Hello, dear friend, you can consult us at any time if you have any questions, add WeChat: THEend8_
CS260C: Deep Learning
Homework 3: Due March 9, 11:59 PM (No Late Submission)
In this homework, you will implement self-attention, and practice fine-tuning BERT on a sentiment analysis
task based on the transformers library.
Requirements
• Please work this Google Colab notebook:
• Submit your notebook (a .ipynb file). On Google Colab, you can download the notebook via:
File → Download → Download .ipynb. Please make sure to keep the output of your final run in
the notebook. It is strictly prohibited to falsify the output.
• Submit a PDF file. Show results of your fine-tuning, inference, and the comparison between fine-tuning
pre-trained BERT and training from scratch.
Part 1 Implementing Self-Attention (30 pts)
In this part, you are asked to implement self-attention in a multi head self attention function. You are
not allowed to use high-level PyTorch functions that are directly designed for self-attention. The correctness of
implementation will be checked by comparing the results with those by torch.nn.MultiheadAttention on a
number of test cases.
Part 2 Training Transformers and Fine-tuning BERT (70 pts)

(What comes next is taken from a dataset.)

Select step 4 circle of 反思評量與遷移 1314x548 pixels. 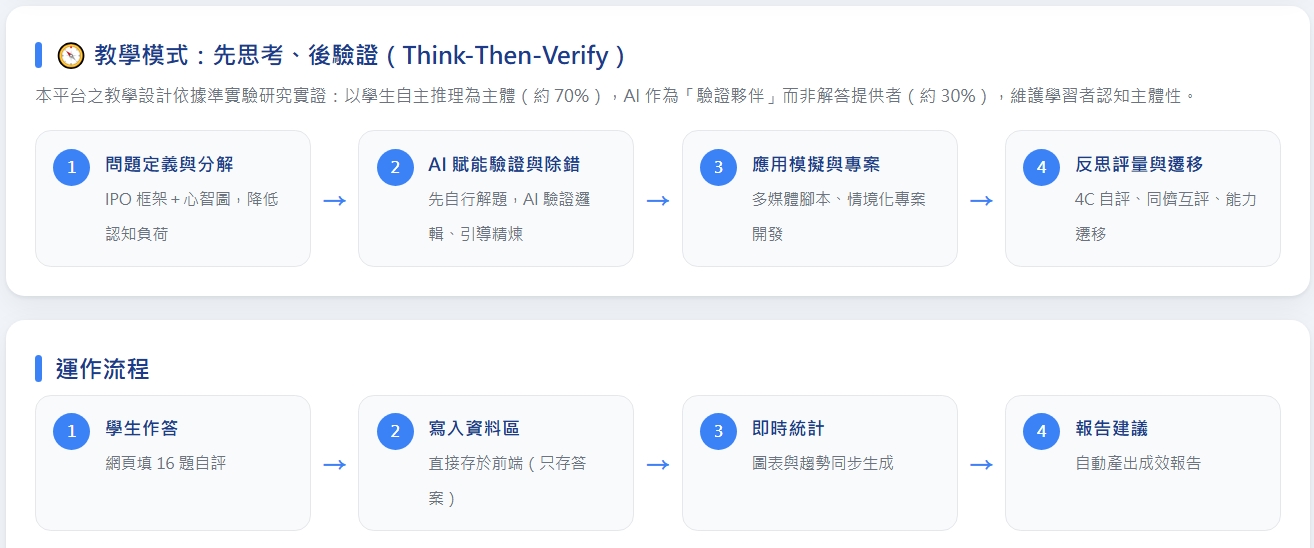tap(1042, 167)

In this part, we will utilize the transformers library to fine-
tune pre-trained BERT on a sentiment analysis task. Please get familiar with its usage by reading the following
pages:
For this part, we do not have a skeleton code, and please create your own code cells.
Fine-tuning BERT
Practice fine-tuning BERT on the following setting:
• Dataset: SST-2
• Pre-trained model: distilbert-base-uncased .
Expected test accuracy is at least 90%.
Inference
Propose 4 sentences by yourself, where 2 sentences have positive sentiments, and 2 others have negative senti-
ments. Use these 4 sentences as the input to the model respectively, obtain and discuss the prediction by the
model.
Comparison with Training from Scratch
Compare the performance (test accuracy and inference results with your own input) of fine-tuning with training
from scratch. You will need to use a model with the same architecture as distilbert-base-uncased, while
using random initialization for the parameters rather than loading pre-trained parameters. You
may still use the pre-trained tokenizer.